In my senior’s English Literature class we’re reading Robinson Crusoe (I needed something in our textbook that would hold their attention amidst senioritis better than old poetry they couldn’t understand–remember, English isn’t their first language). At the beginning of the story the main character is being persuaded by his father not to set out on his adventure. Let your imagination wander a little bit, and it’s a rather tearful, dramatic account. Robinson Crusoe’s brother has already died on his own adventure, and his father withholds his blessing (and God’s) if his son insists stubbornly on his journey to the sea.

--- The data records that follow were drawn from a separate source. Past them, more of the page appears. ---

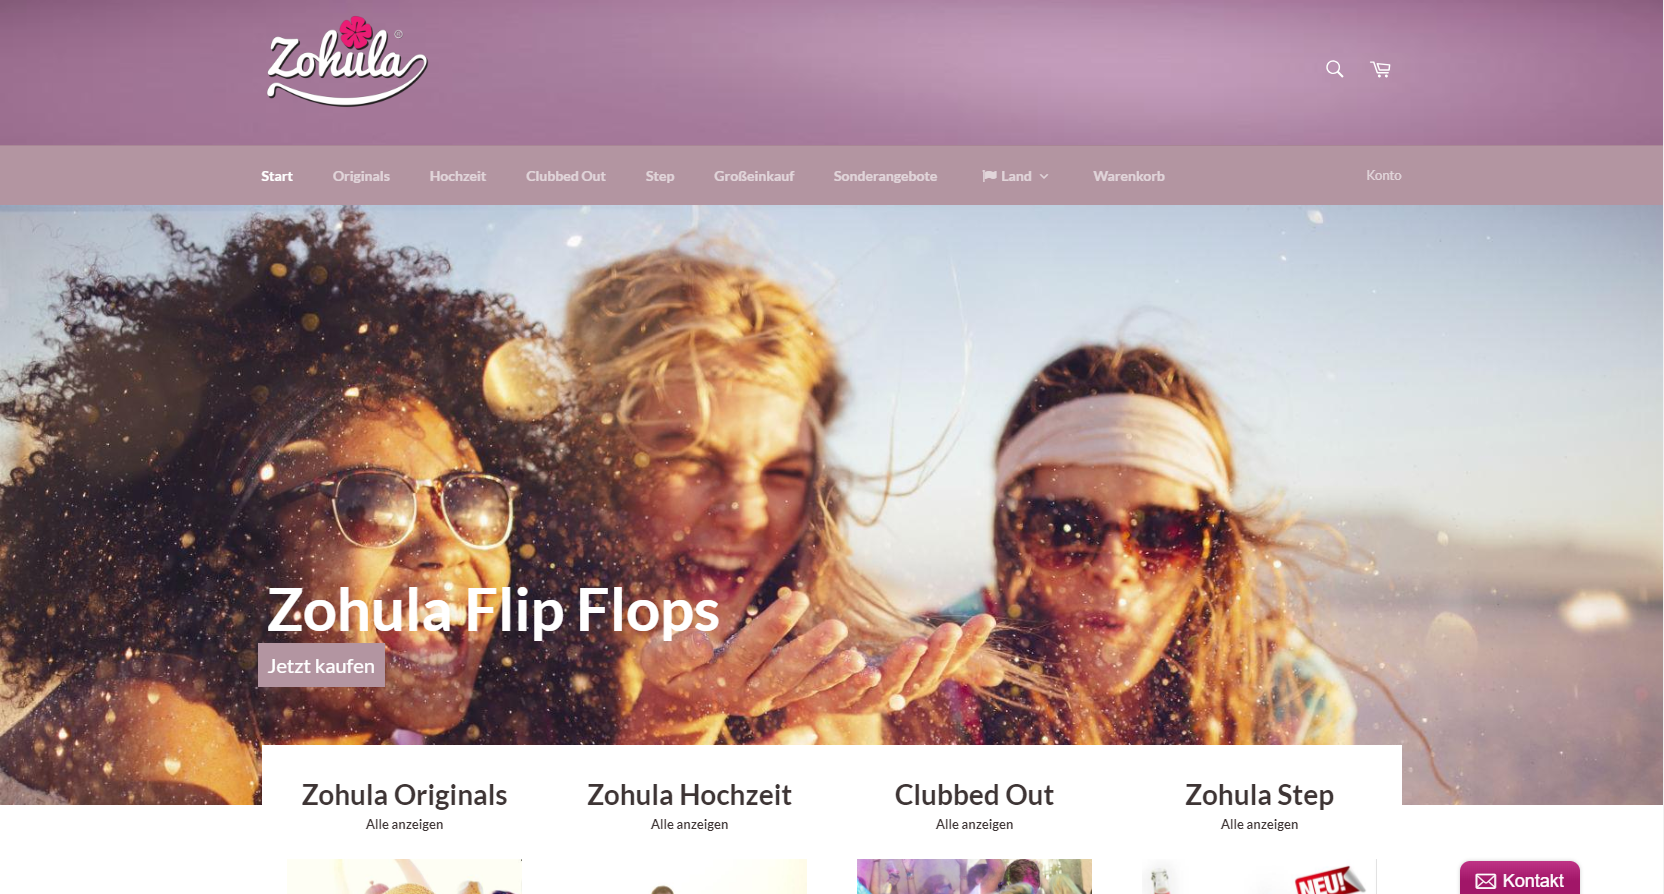Open the shopping cart icon
The height and width of the screenshot is (894, 1664).
(1381, 69)
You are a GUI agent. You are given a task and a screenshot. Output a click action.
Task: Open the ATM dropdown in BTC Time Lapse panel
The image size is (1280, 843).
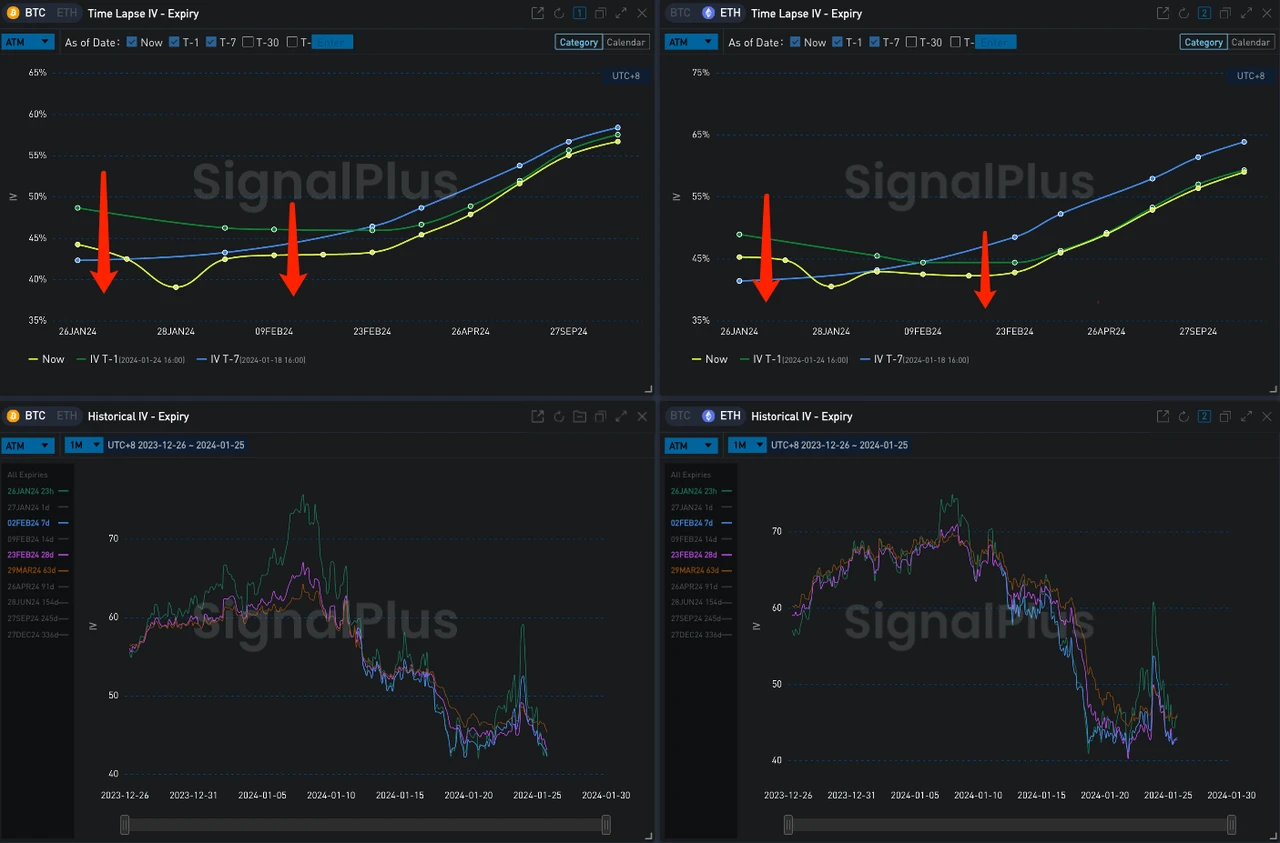(28, 42)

Now, my experience with my parents has never been like that. They’ve always been supportive of my adventures, the path of my life (and it’s taken quite a winding way). But it’s always so difficult to say goodbye. I said goodbye last July when I moved to El Salvador. I said goodbye after visiting them at Christmas. And I just said goodbye to them last Tuesday after they were in the country for a week. My parents are beautiful people, and we are very close. It was difficult to say goodbye. I love them dearly. So this is an important lesson to adventuring.

Always remember where you came from. There’s a worn-out statement packed with meaning. Nobody is so alone in life that they would not be missed if they left. Stay in touch. Send a postcard. Love the ones you leave behind. Visit. And when your journey’s over, it’s okay for your tired feet to find their way back home. Home is one of the most powerful motifs I’ve ever found in literature or theology.

A little bit out of context, but I’ve always loved the sense of this statement from G.K. Chesterton’s Orthodoxy:

“What could be more delightful than to have in the same few minutes all the fascinating terrors of going abroad combined with all the humane security of coming home again?”